Hay otras preguntas que se formulan siempre, pero cuyas respuestas son más complejas. Son preguntas conmovedoras, por lo desesperadas: porque el que las expresa busca un camino que no ha sabido encontrar por sí mismo. Esas preguntas son «¿Cómo se hace para vivir de esto, cómo puedo llegar a los editores, cómo hago para que me lean?».

¿Han sido alguna vez una niña de doce años soñadora y melancólica viviendo en un pueblo chico con la ambición irracional de dedicarse a escribir? Yo lo fui. Durante demasiado tiempo. Lo fui mucho más allá de la niñez, a lo largo de la adolescencia y de la primera juventud, hasta que un editor que no me conocía leyó un cuento mío, lo publicó, me ofreció mi primer trabajo en una redacción, me hice periodista y ya no quise ser otra cosa. Pero esa niña soñadora y melancólica que fui recuerda perfectamente el desamparo que se siente al mirar desde fuera un mundo al que se pertenece pero al que no se puede entrar. Y sentí ese desamparo muchas veces, incluso años después de haber empezado a practicar el oficio.

En 2001 yo trabajaba como redactora en la revista dominical del diario La Nación. Lo hacía desde 1996 y lo haría aún por varios años, hasta 2009. Escribía además, como free lance, para otros medios, todos de mi país y uno de Uruguay. En diciembre de ese año la Argentina cayó en una crisis terminal: los bancos se quedaron con el dinero de los ahorristas, el presidente renunció, tuvimos una sucesión de siete mandatarios en una semana. Los pronósticos hablaban de un país que se aislaría del mundo y sobreviviría con lo que pudiera. No costaba nada imaginar ese futuro cuando se caminaba por las calles donde la gente quemaba llantas de automóviles, saqueaba supermercados, golpeaba enfurecida las puertas de los bancos. Me dije que no iba a conformarme con cualquier clase de vida y que, si el país se replegaba sobre sí mismo, yo haría lo contrario y empezaría a escribir para medios extranjeros. Detrás de la idea de expandir preventivamente el horizonte laboral se movía otra, más interesante y peligrosa: la idea de la ambición. En el periódico funcionaba una oficina del Grupo de Diarios de América, una red de intercambio de contenidos periodísticos entre distintos medios de la región. Dirigía esa oficina un hombre mayor, adusto, que siempre vestía un traje gris y exudaba autoridad. Sólo hablaba con los editores, rara vez con los periodistas rasos, y tenía un labio inferior prominente, volcado sobre el mentón, siempre húmedo. Fui a su oficina, pensando que podría darme algunos contactos. Me hizo pasar, me atendió de pie. Le expliqué rápidamente mis intenciones. Cuando terminé me dijo: «Eso es para otro tipo de periodista, para una periodista como vos es muy difícil».

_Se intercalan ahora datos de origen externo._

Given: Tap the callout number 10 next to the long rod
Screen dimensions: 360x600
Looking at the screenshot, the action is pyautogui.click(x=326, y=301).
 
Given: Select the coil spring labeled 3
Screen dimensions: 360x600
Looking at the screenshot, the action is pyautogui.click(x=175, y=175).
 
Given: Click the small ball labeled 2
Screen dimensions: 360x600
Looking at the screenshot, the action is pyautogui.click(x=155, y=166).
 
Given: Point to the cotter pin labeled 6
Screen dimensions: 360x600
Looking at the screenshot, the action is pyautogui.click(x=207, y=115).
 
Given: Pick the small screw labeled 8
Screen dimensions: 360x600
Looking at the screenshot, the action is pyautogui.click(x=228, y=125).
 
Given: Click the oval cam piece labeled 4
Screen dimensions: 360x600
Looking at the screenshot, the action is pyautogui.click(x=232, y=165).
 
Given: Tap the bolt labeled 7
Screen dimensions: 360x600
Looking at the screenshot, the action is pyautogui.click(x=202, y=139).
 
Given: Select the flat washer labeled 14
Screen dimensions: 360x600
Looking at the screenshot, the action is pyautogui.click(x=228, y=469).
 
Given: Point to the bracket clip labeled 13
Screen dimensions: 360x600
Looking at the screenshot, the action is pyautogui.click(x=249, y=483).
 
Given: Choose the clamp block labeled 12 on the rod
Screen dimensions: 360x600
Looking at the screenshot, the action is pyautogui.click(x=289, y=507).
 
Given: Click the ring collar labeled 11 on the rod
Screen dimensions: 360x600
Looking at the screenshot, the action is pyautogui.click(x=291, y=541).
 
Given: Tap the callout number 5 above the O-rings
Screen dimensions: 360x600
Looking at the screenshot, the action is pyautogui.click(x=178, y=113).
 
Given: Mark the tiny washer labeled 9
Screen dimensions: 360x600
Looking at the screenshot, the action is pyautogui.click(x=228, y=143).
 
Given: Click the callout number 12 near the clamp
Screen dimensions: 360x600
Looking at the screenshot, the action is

¿Qué era para ese hombre una periodista como yo? Alguien que escribía acerca de cosas que no salían en la portada: yo no hablaba de guerras ni de corrupción ni entrevistaba presidentes. Yo escribía sobre gitanos y judíos ortodoxos, sobre actores y actrices, sobre diseñadores de joyas y de perfumes, sobre personas que vivían en barrios miserables y que tenían espantosas afecciones en la piel provocadas por la contaminación de las curtiembres, pero que no eran narcos ni sicarios. Una periodista como yo era, en fin, alguien que escribía sobre temas irrelevantes.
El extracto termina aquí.